While not on missions, Alamo Scout teams were assigned as bodyguards for General Krueger and had specific instructions to kill the general if capture was imminent.

Near the end of the war Alamo Scout teams were preparing for the invasion of Japan, where they were slated to conduct pre-invasion reconnaissance of Kyushu as part of Operation Downfall, but the war ended.

The Alamo Scouts performed 110 known missions behind enemy lines, mainly in New Guinea and the Philippines, without losing a single man.

The unit was disbanded at Kyoto, Japan, in November 1945.

==Legacy==
In 1988, the soldiers of the Alamo Scouts were awarded the Special Forces Tab in recognition for their services in World War II, including them in the lineage of the current United States Army Special Forces.

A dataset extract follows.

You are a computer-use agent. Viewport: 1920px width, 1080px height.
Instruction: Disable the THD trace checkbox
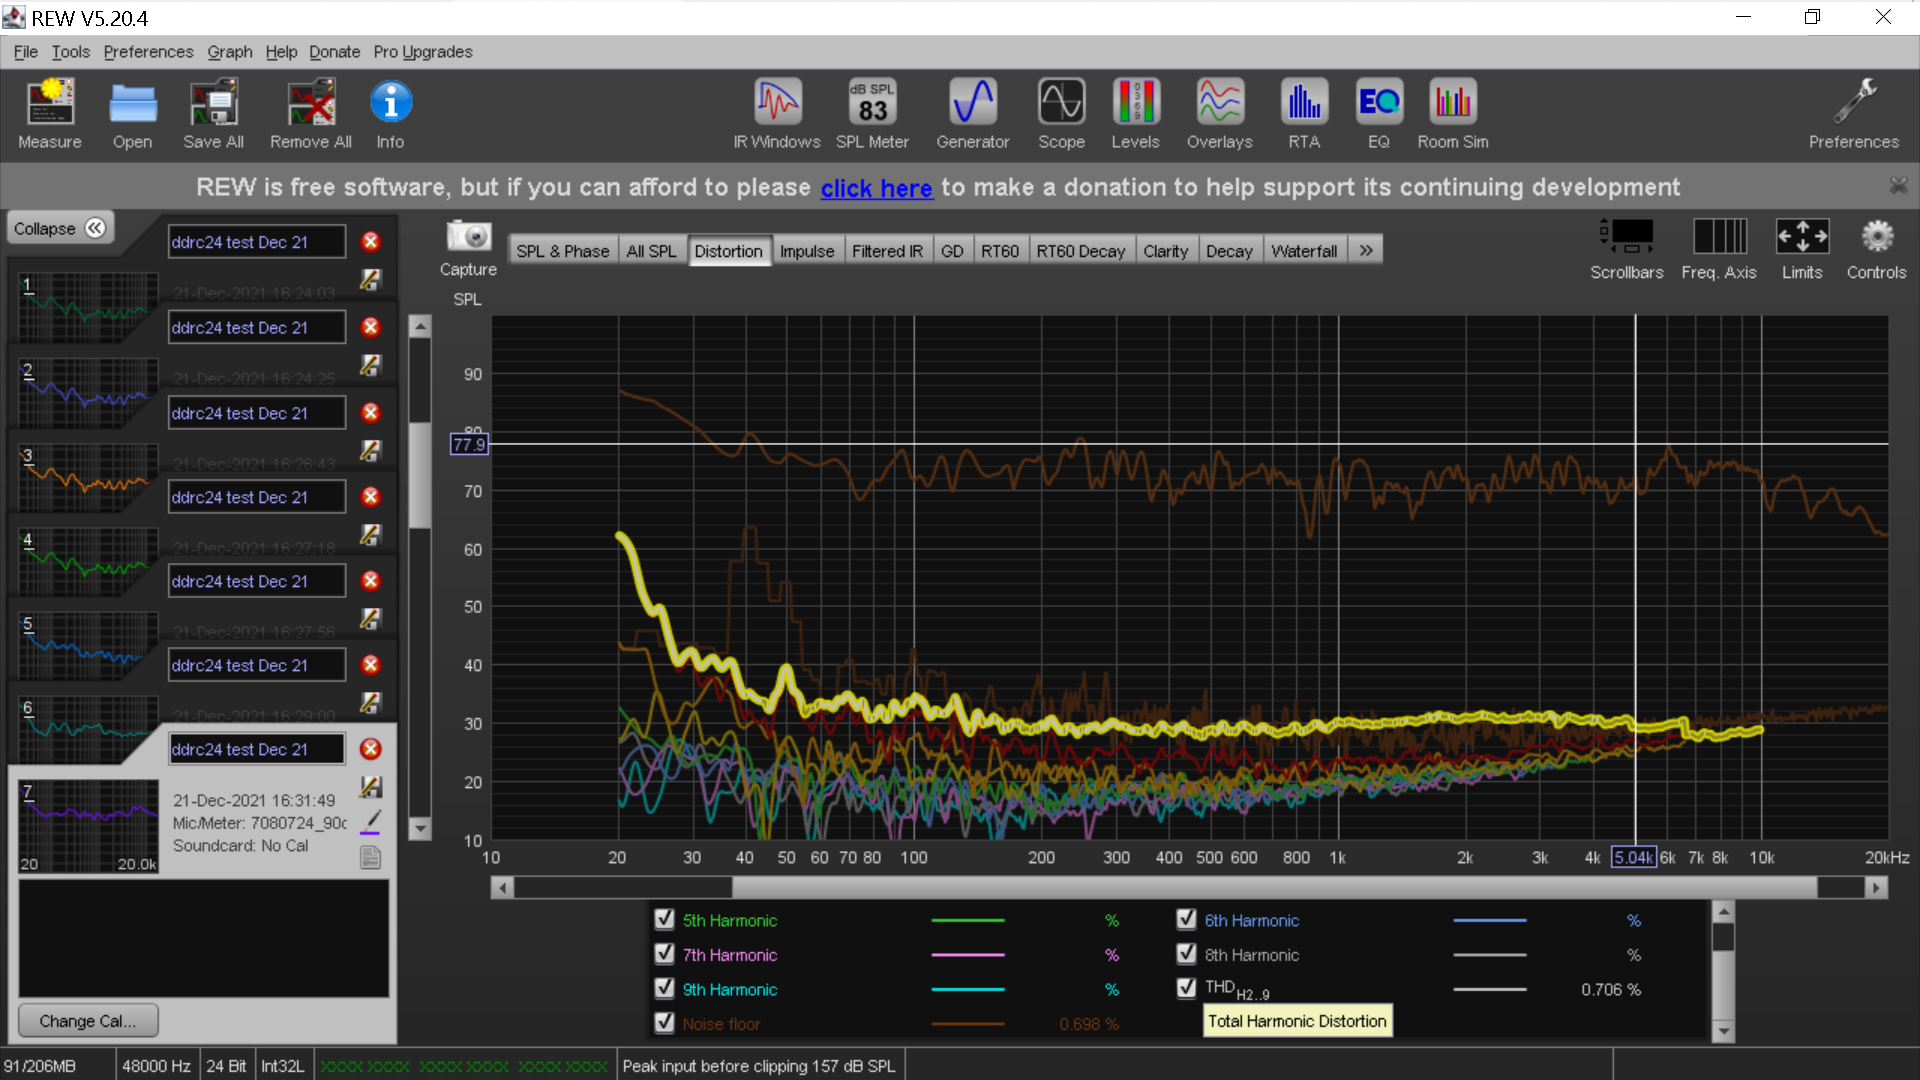coord(1186,988)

The Raid at Cabanatuan, carried out by a combined team of Alamo Scouts, Rangers and Filipino guerrillas, has been depicted in feature films. Edward Dmytryk's 1945 film Back to Bataan opens by retelling the story of the raid on the Cabanatuan POW camp, including real life film of the POW survivors. The 2005 John Dahl film The Great Raid, based on the books The Great Raid on Cabanatuan and Ghost Soldiers, focused on the raid.

In 1950, the Philippine Army named their special forces unit the Scout Ranger Regiment in honor of the Alamo Scouts and the US Army Rangers.

==Boy Scouts of America==
Former Alamo Scout Sergeant Major Kittleson founded the Alamo Scouts, a local Exploring Scouting (Now Venturing) unit, in his hometown area Toeterville, Iowa in 1981, after retiring in 1978 from the military. The organization offers a military style training environment for local youth. It was disbanded in 2021

Troop 253 in East Grand Rapids, Michigan has an Alamo Scouts patrol, named in honor of the original unit. Its patrol motto is "Remember!" and the patrol patch was adapted from the World War II unit logo.